Try This to Stop Anxiety Attacks
Just because a panic attack happens in a situation the sufferer can’t escape doesn’t mean he or she has to suffer. Medication and therapy can be a great help, but in these instances, panic requires an immediate cure. That’s when these three quick mental tricks can be a lifesaver.
A simple relaxation technique, box breathing prevents hyperventilation, slows the heart, and quickly relieves the stress driving the panic attack. It’s simple to do, and while smartphone apps exist to guide anxiety sufferers through the process, they aren’t necessary.
To start, sufferers close their eyes and breathe in slowly through the nose while counting to four. Then, they hold their breath for four counts, slowly exhale for four counts, and hold for another four while focusing on relaxing the jaw. This process repeats until the anxiety dissipates.
Traditionally used to improve focus, listening, and attention to detail, object observation works equally well to end an anxiety or panic attack. Sufferers can use sounds, their smartphones, an object in the room, or anything in the environment. Best of all, the sufferer can use the technique without anyone knowing.
The audio technique works by simply focusing on sounds. While standing or sitting stationary, listen carefully to the environment to identify seven different sounds. This could be a clock ticking, someone breathing, a car in the distance, or anything that makes a noise. This trick works visually, too.

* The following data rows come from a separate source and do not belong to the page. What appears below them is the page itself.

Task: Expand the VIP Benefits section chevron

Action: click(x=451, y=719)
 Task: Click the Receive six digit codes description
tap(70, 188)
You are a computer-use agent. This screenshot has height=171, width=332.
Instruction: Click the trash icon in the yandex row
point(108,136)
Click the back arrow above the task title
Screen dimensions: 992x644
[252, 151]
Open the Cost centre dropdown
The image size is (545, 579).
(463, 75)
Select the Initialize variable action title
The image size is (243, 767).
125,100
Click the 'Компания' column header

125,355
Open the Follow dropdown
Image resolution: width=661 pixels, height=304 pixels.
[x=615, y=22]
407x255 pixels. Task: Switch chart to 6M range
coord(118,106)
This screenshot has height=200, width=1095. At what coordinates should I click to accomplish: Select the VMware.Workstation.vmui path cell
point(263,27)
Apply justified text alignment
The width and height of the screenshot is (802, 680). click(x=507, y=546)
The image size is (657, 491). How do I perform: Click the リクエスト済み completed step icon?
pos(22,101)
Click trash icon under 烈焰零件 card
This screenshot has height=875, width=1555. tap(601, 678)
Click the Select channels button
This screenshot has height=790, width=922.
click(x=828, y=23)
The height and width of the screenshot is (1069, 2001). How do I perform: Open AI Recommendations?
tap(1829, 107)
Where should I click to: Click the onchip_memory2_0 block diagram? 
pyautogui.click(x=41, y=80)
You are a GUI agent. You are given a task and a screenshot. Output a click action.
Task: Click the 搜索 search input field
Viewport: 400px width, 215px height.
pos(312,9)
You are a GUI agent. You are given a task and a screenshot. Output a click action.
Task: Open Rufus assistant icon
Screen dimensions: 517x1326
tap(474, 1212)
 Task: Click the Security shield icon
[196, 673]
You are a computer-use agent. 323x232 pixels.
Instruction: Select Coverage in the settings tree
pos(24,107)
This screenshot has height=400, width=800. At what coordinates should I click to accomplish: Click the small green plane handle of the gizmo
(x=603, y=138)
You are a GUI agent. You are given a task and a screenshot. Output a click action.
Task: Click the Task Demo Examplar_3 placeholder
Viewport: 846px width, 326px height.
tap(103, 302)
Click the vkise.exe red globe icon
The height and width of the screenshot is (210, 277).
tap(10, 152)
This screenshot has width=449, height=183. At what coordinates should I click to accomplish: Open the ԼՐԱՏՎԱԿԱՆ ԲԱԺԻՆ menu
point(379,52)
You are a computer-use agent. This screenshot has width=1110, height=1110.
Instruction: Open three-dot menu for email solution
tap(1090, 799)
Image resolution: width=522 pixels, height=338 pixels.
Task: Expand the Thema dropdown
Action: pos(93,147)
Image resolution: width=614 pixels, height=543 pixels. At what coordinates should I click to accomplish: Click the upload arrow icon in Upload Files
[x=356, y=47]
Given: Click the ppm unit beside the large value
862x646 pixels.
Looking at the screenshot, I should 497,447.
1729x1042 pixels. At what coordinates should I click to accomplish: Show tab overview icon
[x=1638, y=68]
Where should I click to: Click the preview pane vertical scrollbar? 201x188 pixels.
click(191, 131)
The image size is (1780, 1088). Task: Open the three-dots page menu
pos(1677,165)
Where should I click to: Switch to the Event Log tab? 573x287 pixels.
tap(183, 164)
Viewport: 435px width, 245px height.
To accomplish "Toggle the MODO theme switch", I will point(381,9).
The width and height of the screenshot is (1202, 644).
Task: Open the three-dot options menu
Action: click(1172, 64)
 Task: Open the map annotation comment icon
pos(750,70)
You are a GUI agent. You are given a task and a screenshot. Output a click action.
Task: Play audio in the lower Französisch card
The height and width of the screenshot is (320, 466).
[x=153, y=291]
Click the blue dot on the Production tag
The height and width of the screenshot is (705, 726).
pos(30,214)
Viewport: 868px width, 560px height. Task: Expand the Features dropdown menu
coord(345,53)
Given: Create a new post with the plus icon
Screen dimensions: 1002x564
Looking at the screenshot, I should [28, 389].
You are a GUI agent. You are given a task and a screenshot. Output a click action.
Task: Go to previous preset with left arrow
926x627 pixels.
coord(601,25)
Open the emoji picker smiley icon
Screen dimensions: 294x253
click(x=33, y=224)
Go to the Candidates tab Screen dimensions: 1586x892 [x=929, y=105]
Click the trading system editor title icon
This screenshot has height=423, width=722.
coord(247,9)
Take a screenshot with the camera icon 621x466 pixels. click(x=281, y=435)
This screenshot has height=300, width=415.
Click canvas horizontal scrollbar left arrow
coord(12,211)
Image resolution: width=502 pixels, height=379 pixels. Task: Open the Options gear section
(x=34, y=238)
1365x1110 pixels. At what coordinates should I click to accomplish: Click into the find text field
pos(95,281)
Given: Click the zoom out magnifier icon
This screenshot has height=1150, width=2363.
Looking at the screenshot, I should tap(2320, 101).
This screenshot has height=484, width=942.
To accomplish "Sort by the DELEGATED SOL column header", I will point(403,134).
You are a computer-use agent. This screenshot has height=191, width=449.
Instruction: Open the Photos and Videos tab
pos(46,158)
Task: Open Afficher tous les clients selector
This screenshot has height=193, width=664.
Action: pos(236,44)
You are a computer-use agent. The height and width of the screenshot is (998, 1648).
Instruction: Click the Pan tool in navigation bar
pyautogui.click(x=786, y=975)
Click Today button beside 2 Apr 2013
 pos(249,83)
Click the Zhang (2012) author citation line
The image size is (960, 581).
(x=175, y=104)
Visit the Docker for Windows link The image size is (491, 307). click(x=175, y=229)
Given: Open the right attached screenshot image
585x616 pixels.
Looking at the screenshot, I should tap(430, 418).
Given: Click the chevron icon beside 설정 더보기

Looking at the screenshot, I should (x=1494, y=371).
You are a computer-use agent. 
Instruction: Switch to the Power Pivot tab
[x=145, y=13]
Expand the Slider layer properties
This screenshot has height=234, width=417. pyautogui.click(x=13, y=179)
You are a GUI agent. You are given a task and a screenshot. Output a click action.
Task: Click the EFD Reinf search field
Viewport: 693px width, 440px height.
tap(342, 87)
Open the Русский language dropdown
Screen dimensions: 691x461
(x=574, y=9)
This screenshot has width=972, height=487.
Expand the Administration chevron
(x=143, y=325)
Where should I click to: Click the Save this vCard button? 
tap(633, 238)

Find an object somewhere in the environment. Then, make note of seven to ten characteristics that item has. For example, a coffee cup sitting on the desk may be white, warm, smooth, shiny, chipped, have wear marks, and be quite round for a typical cup. By the time sufferers come up with ten descriptors, they should feel the anxiety disappear. If it hasn’t, they simply need to choose another object and repeat the process.
Imagine Somewhere Else
A play off the last technique, anxiety sufferers sometimes find it easier to simply imagine themselves somewhere else. To make this technique work, anxiety sufferers should imagine and make note of all the little details in this happy place. So, for example, they may want to imagine their grandmother’s house. Then, make note of what it used to smell like, the way the freshly baked cookies looked on the pan, and the way her home sounded.
These techniques seem overly simplistic in comparison to the seriousness of an anxiety attack, but that’s what makes them so powerful. They are easy to learn, quick to use, and extremely effective in situations where appearances matter. Try them, practice them, and include them in a mental health toolbox for a happier, healthier life.